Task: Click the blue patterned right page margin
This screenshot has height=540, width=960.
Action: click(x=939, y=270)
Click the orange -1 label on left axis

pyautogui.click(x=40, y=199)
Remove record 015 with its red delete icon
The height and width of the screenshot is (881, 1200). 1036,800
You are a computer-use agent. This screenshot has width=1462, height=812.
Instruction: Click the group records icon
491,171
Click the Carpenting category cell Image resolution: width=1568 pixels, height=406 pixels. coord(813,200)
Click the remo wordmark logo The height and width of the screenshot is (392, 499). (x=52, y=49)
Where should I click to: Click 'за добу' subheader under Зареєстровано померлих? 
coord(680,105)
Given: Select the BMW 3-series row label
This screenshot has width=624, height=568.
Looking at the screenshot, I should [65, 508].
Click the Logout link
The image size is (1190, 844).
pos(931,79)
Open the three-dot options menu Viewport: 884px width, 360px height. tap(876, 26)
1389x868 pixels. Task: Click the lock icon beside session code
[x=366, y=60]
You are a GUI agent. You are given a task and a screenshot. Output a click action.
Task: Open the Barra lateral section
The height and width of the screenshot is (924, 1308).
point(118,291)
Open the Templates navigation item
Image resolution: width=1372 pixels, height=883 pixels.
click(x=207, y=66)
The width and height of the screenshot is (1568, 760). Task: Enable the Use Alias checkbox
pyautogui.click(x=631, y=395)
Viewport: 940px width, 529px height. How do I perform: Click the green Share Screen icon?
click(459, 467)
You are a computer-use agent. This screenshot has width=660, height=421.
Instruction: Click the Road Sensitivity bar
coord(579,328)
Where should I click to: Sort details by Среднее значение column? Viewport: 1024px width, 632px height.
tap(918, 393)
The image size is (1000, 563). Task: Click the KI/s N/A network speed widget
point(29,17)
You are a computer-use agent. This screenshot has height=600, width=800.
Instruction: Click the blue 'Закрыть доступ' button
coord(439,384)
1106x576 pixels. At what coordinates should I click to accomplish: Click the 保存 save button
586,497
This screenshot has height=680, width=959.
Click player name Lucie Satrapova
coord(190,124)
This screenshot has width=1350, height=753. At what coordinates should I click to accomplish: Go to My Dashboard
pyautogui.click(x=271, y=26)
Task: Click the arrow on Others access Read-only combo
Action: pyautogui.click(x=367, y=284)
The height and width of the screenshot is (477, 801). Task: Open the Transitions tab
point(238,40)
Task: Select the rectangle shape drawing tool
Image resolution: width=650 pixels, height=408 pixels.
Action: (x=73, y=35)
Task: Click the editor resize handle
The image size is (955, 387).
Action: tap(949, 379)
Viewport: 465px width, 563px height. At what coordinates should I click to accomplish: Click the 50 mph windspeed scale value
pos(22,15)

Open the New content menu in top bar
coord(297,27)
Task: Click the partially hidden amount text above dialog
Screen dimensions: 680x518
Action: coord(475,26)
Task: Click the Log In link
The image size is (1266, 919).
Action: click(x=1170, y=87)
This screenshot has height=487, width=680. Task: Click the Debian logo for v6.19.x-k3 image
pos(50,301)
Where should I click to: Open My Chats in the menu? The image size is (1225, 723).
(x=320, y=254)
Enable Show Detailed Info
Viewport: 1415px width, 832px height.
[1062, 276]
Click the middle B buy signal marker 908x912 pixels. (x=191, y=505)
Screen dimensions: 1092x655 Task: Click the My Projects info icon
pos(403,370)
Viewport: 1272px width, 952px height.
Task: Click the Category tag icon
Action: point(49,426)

### ABOUT THIS TASK
Transcribe the material above word for word.

### ANSWER SPACE
Task: Click the blue patterned right page margin
This screenshot has height=540, width=960.
Action: click(x=939, y=270)
Click the orange -1 label on left axis

pyautogui.click(x=40, y=199)
Remove record 015 with its red delete icon
The height and width of the screenshot is (881, 1200). 1036,800
You are a computer-use agent. This screenshot has width=1462, height=812.
Instruction: Click the group records icon
491,171
Click the Carpenting category cell Image resolution: width=1568 pixels, height=406 pixels. coord(813,200)
Click the remo wordmark logo The height and width of the screenshot is (392, 499). (x=52, y=49)
Where should I click to: Click 'за добу' subheader under Зареєстровано померлих? 
coord(680,105)
Given: Select the BMW 3-series row label
This screenshot has width=624, height=568.
Looking at the screenshot, I should [65, 508].
Click the Logout link
The image size is (1190, 844).
pos(931,79)
Open the three-dot options menu Viewport: 884px width, 360px height. tap(876, 26)
1389x868 pixels. Task: Click the lock icon beside session code
[x=366, y=60]
You are a GUI agent. You are given a task and a screenshot. Output a click action.
Task: Open the Barra lateral section
The height and width of the screenshot is (924, 1308).
point(118,291)
Open the Templates navigation item
Image resolution: width=1372 pixels, height=883 pixels.
click(x=207, y=66)
The width and height of the screenshot is (1568, 760). Task: Enable the Use Alias checkbox
pyautogui.click(x=631, y=395)
Viewport: 940px width, 529px height. How do I perform: Click the green Share Screen icon?
click(459, 467)
You are a computer-use agent. This screenshot has width=660, height=421.
Instruction: Click the Road Sensitivity bar
coord(579,328)
Where should I click to: Sort details by Среднее значение column? Viewport: 1024px width, 632px height.
tap(918, 393)
The image size is (1000, 563). Task: Click the KI/s N/A network speed widget
point(29,17)
You are a computer-use agent. This screenshot has height=600, width=800.
Instruction: Click the blue 'Закрыть доступ' button
coord(439,384)
1106x576 pixels. At what coordinates should I click to accomplish: Click the 保存 save button
586,497
This screenshot has height=680, width=959.
Click player name Lucie Satrapova
coord(190,124)
This screenshot has width=1350, height=753. At what coordinates should I click to accomplish: Go to My Dashboard
pyautogui.click(x=271, y=26)
Task: Click the arrow on Others access Read-only combo
Action: pyautogui.click(x=367, y=284)
The height and width of the screenshot is (477, 801). Task: Open the Transitions tab
point(238,40)
Task: Select the rectangle shape drawing tool
Image resolution: width=650 pixels, height=408 pixels.
Action: (x=73, y=35)
Task: Click the editor resize handle
The image size is (955, 387).
Action: tap(949, 379)
Viewport: 465px width, 563px height. At what coordinates should I click to accomplish: Click the 50 mph windspeed scale value
pos(22,15)

Open the New content menu in top bar
coord(297,27)
Task: Click the partially hidden amount text above dialog
Screen dimensions: 680x518
Action: coord(475,26)
Task: Click the Log In link
The image size is (1266, 919).
Action: click(x=1170, y=87)
This screenshot has height=487, width=680. Task: Click the Debian logo for v6.19.x-k3 image
pos(50,301)
Where should I click to: Open My Chats in the menu? The image size is (1225, 723).
(x=320, y=254)
Enable Show Detailed Info
Viewport: 1415px width, 832px height.
[1062, 276]
Click the middle B buy signal marker 908x912 pixels. (x=191, y=505)
Screen dimensions: 1092x655 Task: Click the My Projects info icon
pos(403,370)
Viewport: 1272px width, 952px height.
Task: Click the Category tag icon
Action: point(49,426)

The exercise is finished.